Combat Outpost Baylough sits at about 7,400 feet, and to walk anywhere means climbing the surrounding mountains. The terrain is difficult, and there is very little air to breathe up there.
Yet soldiers from B Co., 1-24 Infantry, conduct daily patrols from Baylough, often carrying heavy loads up the rocky slopes. And no one carries a heavier load than the gun team.
Pfc. Noah Nowell carries the 30-pound gun and Pfc. Gary McClintock carries the ammunition, which is even heavier. The two must stay close together, since one is far less effective without the other.
Nowell only has about 100 rounds in his M240B machine gun, which might only last 10 seconds in the frantic initial moments of a firefight. McClintock carries about 1,000 rounds of ammunition and a spare barrel in case Nowell's overheats
While Nowell carries a 9mm pistol as a sidearm, McClintock must carry his M4 assault rifle with 10 magazines of ammunition. It is a crushing load, and soldiers carrying far less weight constantly implore them to move faster and stay ahead of the patrol.
While they have not yet been in a firefight while on patrol, their presence is necessary — the ridiculous weight they carry translates to a ridiculous amount of firepower.
Pfc. Gary McClintock (left) and Pfc. Noah Nowell leave Combat Outpost Baylough on a patrol. Nowell carries a M240B machinegun and 100 rounds. In addition to his own weapon and ammunition, McClintock carries 1,000 M240B rounds and a spare barrel.

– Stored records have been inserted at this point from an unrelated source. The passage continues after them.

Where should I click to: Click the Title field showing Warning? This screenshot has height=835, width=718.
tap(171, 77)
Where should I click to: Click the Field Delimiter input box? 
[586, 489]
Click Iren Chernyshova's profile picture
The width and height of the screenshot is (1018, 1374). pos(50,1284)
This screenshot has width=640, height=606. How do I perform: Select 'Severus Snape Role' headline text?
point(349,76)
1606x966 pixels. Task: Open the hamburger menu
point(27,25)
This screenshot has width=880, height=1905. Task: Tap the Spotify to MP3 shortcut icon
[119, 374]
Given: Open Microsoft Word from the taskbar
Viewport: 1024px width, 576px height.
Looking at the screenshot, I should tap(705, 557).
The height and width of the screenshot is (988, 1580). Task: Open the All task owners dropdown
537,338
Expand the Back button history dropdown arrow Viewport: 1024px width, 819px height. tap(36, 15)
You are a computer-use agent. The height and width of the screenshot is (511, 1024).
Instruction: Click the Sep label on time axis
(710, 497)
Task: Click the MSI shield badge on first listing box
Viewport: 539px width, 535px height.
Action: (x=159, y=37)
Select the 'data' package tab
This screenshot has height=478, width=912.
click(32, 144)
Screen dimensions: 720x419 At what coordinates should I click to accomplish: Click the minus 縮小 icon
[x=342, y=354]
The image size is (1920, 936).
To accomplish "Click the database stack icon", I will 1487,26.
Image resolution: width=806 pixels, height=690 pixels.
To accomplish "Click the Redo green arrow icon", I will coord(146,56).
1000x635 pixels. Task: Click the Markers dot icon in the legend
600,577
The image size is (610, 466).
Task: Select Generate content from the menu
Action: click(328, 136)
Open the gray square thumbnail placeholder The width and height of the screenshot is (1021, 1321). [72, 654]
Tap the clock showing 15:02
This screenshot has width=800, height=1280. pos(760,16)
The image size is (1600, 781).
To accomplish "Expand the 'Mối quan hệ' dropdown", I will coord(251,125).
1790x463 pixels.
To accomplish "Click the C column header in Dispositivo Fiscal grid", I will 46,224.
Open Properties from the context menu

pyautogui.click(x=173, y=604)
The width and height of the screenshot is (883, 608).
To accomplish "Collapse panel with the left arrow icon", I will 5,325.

Staff Sgt. Scott Ianno waits for McClintock, who carries the most weight, to catch up to the patrol.
A rock wall collapses under McClintock's weight, and his heavy backpack drags him to the ground.
Nowell and McClintock follow their squad leader, Ianno, up a steep hill in Day Chopan.
After the patrol, Baylough's kitten, Sammy, welcomes McClintock back by scrambling up his back.